(Beginning of Dataset records)
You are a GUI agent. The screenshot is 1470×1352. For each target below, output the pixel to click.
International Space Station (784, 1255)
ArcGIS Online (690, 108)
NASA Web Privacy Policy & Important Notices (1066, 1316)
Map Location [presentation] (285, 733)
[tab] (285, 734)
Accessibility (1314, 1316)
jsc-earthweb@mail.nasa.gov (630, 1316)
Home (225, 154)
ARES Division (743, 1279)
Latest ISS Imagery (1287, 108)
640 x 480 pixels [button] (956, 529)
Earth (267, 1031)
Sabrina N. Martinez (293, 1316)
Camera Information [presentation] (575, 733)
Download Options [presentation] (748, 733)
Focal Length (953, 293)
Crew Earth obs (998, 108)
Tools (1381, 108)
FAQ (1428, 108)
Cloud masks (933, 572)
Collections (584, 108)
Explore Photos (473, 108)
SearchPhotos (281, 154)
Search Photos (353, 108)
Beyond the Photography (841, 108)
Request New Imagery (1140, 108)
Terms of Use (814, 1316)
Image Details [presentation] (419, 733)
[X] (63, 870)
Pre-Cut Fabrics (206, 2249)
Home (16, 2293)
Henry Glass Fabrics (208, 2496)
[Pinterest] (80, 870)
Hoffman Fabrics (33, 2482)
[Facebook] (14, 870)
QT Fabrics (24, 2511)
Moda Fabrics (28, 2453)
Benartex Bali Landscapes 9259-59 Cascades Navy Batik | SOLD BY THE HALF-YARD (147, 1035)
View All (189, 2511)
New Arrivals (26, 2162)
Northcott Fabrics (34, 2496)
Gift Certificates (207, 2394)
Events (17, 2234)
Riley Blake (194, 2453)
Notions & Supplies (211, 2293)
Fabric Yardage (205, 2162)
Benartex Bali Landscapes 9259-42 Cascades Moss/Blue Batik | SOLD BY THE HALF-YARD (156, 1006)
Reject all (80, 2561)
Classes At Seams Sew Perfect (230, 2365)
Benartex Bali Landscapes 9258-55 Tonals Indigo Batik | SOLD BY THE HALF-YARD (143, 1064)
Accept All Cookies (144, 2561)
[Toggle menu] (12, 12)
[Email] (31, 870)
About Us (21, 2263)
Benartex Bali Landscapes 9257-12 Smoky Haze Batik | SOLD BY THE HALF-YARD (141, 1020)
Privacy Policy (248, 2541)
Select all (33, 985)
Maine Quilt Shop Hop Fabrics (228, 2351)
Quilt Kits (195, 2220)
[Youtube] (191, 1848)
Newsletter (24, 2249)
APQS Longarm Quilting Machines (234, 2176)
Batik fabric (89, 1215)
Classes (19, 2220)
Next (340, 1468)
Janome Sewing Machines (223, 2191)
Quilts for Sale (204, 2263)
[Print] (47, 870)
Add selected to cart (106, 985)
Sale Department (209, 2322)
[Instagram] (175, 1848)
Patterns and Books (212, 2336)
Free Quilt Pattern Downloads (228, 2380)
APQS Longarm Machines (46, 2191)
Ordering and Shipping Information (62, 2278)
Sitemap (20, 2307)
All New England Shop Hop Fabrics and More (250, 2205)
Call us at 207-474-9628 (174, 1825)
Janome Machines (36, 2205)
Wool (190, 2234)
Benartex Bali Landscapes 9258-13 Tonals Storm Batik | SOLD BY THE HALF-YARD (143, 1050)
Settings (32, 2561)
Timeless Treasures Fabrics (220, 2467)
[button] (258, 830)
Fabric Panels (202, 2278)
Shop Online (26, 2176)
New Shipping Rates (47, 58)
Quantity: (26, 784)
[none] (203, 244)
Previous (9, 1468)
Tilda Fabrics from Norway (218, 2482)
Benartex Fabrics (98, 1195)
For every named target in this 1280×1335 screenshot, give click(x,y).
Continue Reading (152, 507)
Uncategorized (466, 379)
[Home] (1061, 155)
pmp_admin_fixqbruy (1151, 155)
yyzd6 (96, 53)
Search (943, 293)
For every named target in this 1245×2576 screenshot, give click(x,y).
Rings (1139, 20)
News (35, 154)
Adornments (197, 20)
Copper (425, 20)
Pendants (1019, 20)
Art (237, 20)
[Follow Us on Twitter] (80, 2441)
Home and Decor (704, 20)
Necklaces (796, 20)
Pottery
(End of Dataset records)
*Exercise goal*:
Your output should be the lines from the one with "[Youtube] (191, 1848)" through the end of the records above, copied exactly.

*Problem solution*:
[Youtube] (191, 1848)
Newsletter (24, 2249)
APQS Longarm Quilting Machines (234, 2176)
Batik fabric (89, 1215)
Classes (19, 2220)
Next (340, 1468)
Janome Sewing Machines (223, 2191)
Quilts for Sale (204, 2263)
[Print] (47, 870)
Add selected to cart (106, 985)
Sale Department (209, 2322)
[Instagram] (175, 1848)
Patterns and Books (212, 2336)
Free Quilt Pattern Downloads (228, 2380)
APQS Longarm Machines (46, 2191)
Ordering and Shipping Information (62, 2278)
Sitemap (20, 2307)
All New England Shop Hop Fabrics and More (250, 2205)
Call us at 207-474-9628 (174, 1825)
Janome Machines (36, 2205)
Wool (190, 2234)
Benartex Bali Landscapes 9258-13 Tonals Storm Batik | SOLD BY THE HALF-YARD (143, 1050)
Settings (32, 2561)
Timeless Treasures Fabrics (220, 2467)
[button] (258, 830)
Fabric Panels (202, 2278)
Shop Online (26, 2176)
New Shipping Rates (47, 58)
Quantity: (26, 784)
[none] (203, 244)
Previous (9, 1468)
Tilda Fabrics from Norway (218, 2482)
Benartex Fabrics (98, 1195)
For every named target in this 1280×1335 screenshot, give click(x,y).
Continue Reading (152, 507)
Uncategorized (466, 379)
[Home] (1061, 155)
pmp_admin_fixqbruy (1151, 155)
yyzd6 (96, 53)
Search (943, 293)
For every named target in this 1245×2576 screenshot, give click(x,y).
Rings (1139, 20)
News (35, 154)
Adornments (197, 20)
Copper (425, 20)
Pendants (1019, 20)
Art (237, 20)
[Follow Us on Twitter] (80, 2441)
Home and Decor (704, 20)
Necklaces (796, 20)
Pottery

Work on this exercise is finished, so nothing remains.